Thanks for the comprehensive response, @Tahseen_Abbas!
I’m still relatively new to 16s sequence analysis, and am not a wet-lab scientist. I’ll do my best to help, but more-experienced community members may have better insight for you.
I don’t have a paper for you on the percent of features to expect removed when singletons are trimmed post-DADA2, but Auer 2017 treats singleton removal from an OTU study in depth, and the large-scale reductions of unique sequences in different study contexts are worth looking at.

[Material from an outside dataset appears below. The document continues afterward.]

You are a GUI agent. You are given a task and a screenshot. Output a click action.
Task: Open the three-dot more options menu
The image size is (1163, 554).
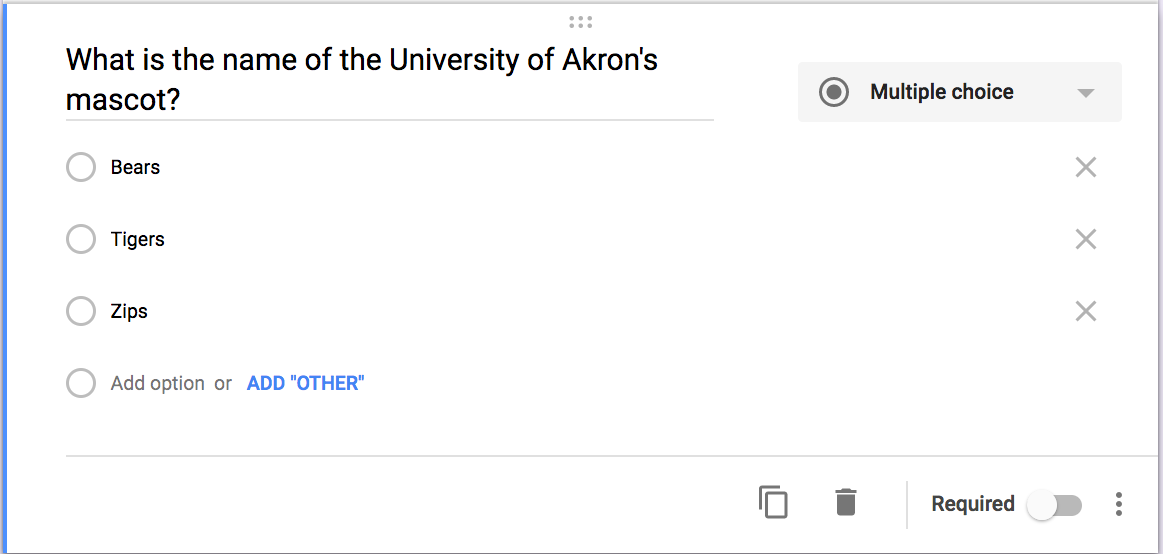1118,504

Re: post-DADA2, I have only one data point to share personally - working with fecal samples in a controlled-environment mouse study, features seen in one sample seemed likely to re-appear in other samples from the same mouse/cagemates. After filtering out all features that appeared in only one sample, we saw a drop from 8836 features (ASVs) to 3841 features.
qiime feature-table filter-features \
--i-table paired-data/DADA2/cleaned-table5.qza \
--p-min-samples 2 \
This is more attrition than you saw in your work, which is unsurprising if we assume you filtered only true singletons. Some of our single-sample features were present 3, 4, 5+ times in that one sample, and would not have been cut by a true singleton filter.
Auer (esp. section 4.4) and Bokulich 2013 both discuss “rare filter” strategies. The only approach I’ve used personally has been removal of samples with unusually low sequencing depth (e.g. min 1000 reads for the high-quality samples from the fecal study I discussed above). I think about this not in terms of removing rare reads as in Bokulich, but in terms of removing low-quality/failed samples.
That’s officially everything I know about sequence filtering! I hope there’s something of value in it for your work.